When we update BirdNET or AVES models, how do we know accuracy hasn't regressed? Build a CI pipeline step that tests new models against a "Golden Dataset" — a curated set of audio recordings with known-correct species labels. If accuracy drops below a threshold, the pipeline blocks the merge.

No regressions in production. Ever.

Architecturally Significant Requirements (ASRs)

Interface (Contract):

  • CLI: orpheus-model-eval --model <path> --dataset <path> --threshold <float> --output <report_path>.
  • ModelEvaluator class with methods: evaluate(model_path: str, dataset_path: str) -> EvaluationReport.
  • EvaluationReport dataclass: {"overall_accuracy": float, "per_species": Dict[str, SpeciesMetrics], "passed": bool, "threshold": float}.
  • SpeciesMetrics dataclass: {"precision": float, "recall": float, "f1": float, "sample_count": int}.
  • CI output: Markdown report posted as PR comment.
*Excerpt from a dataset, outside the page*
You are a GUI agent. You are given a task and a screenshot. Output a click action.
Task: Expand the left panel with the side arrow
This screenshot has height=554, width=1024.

Implementation (Internal Logic):

  • Golden Dataset stored in Git LFS or DVC with manifest file listing audio paths and ground-truth labels.
  • Inference runner: load model, process each audio file, collect predictions.
  • Metric calculator: per-species precision/recall/F1 plus overall accuracy.
  • Regression gate: fail if any species F1 drops more than threshold (default 5%) vs. baseline.

Architectural Constraints

  • Golden Dataset must be stored in a reproducible location (Git LFS, S3, or DVC — not checked into the repo directly).
  • Evaluation metrics: precision, recall, F1 per species, plus overall accuracy.
  • Threshold for blocking must be configurable (default: no species drops more than 5% F1).
  • Pipeline must produce a human-readable report (Markdown or HTML) attached to the PR.
  • Must be Python 3.9 compatible.

Acceptance Criteria

Feature: Automated Acoustic Regression Testing

  Scenario: Model passes regression check
    Given a Golden Dataset with 50 labeled recordings
    And the baseline model achieves 0.85 F1 for American Crow
    When the new model achieves 0.87 F1 for American Crow
    Then the regression check passes
    And the PR report shows improvement for American Crow

  Scenario: Model fails regression check
    Given a Golden Dataset with 50 labeled recordings
    And the baseline model achieves 0.85 F1 for American Crow
    When the new model achieves 0.78 F1 for American Crow (> 5% drop)
    Then the regression check fails
    And the CI pipeline blocks the merge
    And the PR report highlights the regression

  Scenario: Generate human-readable report
    Given a completed model evaluation
    When the report is generated
    Then it contains per-species precision, recall, and F1 scores
    And it clearly marks regressions vs. improvements

Definition of Done

  • Golden Dataset curated with at least 50 labeled recordings covering the top 10 detected species.
  • Evaluation script that runs inference and computes per-species metrics.
  • CI pipeline step that runs on model-update PRs and blocks on regression.
  • Report template showing before/after metrics in the PR comment.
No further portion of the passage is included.